> _Exercise brief_:
Below are entries; copy exactly the lines from the one with "This screenshot has height=1308, width=924." through the one with "This screenshot has height=550, width=711.", both included, and leave out the rest.

(Records from a data collection)
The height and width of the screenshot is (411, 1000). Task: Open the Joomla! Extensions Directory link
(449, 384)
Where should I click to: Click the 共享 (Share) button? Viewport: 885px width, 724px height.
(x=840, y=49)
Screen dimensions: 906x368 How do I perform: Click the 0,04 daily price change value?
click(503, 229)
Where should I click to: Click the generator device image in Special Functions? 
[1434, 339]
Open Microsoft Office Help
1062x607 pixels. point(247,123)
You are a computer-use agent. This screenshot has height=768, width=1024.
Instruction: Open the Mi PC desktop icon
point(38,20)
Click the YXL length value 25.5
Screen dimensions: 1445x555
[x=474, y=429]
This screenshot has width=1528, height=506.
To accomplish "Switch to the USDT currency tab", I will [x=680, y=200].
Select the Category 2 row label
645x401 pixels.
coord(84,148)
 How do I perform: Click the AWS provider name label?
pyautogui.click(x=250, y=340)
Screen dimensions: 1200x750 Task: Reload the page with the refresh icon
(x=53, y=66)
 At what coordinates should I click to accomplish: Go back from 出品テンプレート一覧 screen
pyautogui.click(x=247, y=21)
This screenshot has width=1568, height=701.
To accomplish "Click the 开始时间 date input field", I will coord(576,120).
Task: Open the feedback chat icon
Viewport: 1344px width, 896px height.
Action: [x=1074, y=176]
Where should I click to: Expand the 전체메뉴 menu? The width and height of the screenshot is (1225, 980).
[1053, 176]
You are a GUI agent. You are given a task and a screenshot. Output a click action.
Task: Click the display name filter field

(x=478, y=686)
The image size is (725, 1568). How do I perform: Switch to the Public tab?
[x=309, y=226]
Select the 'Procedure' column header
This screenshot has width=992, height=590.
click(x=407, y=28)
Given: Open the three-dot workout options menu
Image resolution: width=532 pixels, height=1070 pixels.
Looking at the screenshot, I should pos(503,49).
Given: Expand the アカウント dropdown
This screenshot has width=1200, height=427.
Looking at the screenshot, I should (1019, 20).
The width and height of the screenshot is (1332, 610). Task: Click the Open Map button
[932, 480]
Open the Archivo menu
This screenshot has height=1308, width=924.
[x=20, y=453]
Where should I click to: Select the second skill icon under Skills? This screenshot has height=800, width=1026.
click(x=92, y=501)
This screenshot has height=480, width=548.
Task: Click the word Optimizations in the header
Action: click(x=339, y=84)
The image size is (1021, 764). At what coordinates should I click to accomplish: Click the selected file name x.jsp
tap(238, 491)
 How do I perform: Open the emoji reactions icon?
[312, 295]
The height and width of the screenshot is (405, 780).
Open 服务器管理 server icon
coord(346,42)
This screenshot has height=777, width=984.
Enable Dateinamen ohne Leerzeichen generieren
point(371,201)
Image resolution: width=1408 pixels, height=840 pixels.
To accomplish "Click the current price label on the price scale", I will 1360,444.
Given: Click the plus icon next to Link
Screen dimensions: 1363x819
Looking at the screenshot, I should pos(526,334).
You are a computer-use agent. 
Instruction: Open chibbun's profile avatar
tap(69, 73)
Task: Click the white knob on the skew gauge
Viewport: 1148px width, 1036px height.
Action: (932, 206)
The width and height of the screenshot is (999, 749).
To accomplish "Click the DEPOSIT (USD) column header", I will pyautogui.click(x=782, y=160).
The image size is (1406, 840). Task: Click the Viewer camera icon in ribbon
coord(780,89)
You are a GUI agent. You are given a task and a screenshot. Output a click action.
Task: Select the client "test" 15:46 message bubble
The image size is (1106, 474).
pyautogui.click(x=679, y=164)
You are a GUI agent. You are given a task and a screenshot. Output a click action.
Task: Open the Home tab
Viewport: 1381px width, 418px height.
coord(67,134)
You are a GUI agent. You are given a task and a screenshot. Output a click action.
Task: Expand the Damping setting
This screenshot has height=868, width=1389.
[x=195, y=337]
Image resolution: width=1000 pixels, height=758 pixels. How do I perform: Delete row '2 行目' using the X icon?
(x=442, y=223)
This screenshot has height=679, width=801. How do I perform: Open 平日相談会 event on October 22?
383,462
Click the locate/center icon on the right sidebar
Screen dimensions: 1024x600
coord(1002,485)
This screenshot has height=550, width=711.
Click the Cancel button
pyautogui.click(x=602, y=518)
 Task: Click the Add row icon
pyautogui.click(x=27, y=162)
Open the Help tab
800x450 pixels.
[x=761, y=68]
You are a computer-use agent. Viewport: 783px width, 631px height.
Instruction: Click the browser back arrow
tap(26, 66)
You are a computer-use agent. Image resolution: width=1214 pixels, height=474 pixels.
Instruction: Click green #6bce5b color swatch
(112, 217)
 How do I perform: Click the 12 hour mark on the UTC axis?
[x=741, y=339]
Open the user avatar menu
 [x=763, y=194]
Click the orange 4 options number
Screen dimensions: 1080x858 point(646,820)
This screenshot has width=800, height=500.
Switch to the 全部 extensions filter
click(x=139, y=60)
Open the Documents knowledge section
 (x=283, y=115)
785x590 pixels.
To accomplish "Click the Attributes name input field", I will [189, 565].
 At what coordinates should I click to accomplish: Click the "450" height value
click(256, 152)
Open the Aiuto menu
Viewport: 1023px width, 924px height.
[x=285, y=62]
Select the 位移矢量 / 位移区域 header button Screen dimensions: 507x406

> _Finished exercise_:
This screenshot has height=1308, width=924.
[x=20, y=453]
Where should I click to: Select the second skill icon under Skills? This screenshot has height=800, width=1026.
click(x=92, y=501)
This screenshot has height=480, width=548.
Task: Click the word Optimizations in the header
Action: click(x=339, y=84)
The image size is (1021, 764). At what coordinates should I click to accomplish: Click the selected file name x.jsp
tap(238, 491)
 How do I perform: Open the emoji reactions icon?
[312, 295]
The height and width of the screenshot is (405, 780).
Open 服务器管理 server icon
coord(346,42)
This screenshot has height=777, width=984.
Enable Dateinamen ohne Leerzeichen generieren
point(371,201)
Image resolution: width=1408 pixels, height=840 pixels.
To accomplish "Click the current price label on the price scale", I will 1360,444.
Given: Click the plus icon next to Link
Screen dimensions: 1363x819
Looking at the screenshot, I should pos(526,334).
You are a computer-use agent. 
Instruction: Open chibbun's profile avatar
tap(69, 73)
Task: Click the white knob on the skew gauge
Viewport: 1148px width, 1036px height.
Action: (932, 206)
The width and height of the screenshot is (999, 749).
To accomplish "Click the DEPOSIT (USD) column header", I will pyautogui.click(x=782, y=160).
The image size is (1406, 840). Task: Click the Viewer camera icon in ribbon
coord(780,89)
You are a GUI agent. You are given a task and a screenshot. Output a click action.
Task: Select the client "test" 15:46 message bubble
The image size is (1106, 474).
pyautogui.click(x=679, y=164)
You are a GUI agent. You are given a task and a screenshot. Output a click action.
Task: Open the Home tab
Viewport: 1381px width, 418px height.
coord(67,134)
You are a GUI agent. You are given a task and a screenshot. Output a click action.
Task: Expand the Damping setting
This screenshot has height=868, width=1389.
[x=195, y=337]
Image resolution: width=1000 pixels, height=758 pixels. How do I perform: Delete row '2 行目' using the X icon?
(x=442, y=223)
This screenshot has height=679, width=801. How do I perform: Open 平日相談会 event on October 22?
383,462
Click the locate/center icon on the right sidebar
Screen dimensions: 1024x600
coord(1002,485)
This screenshot has height=550, width=711.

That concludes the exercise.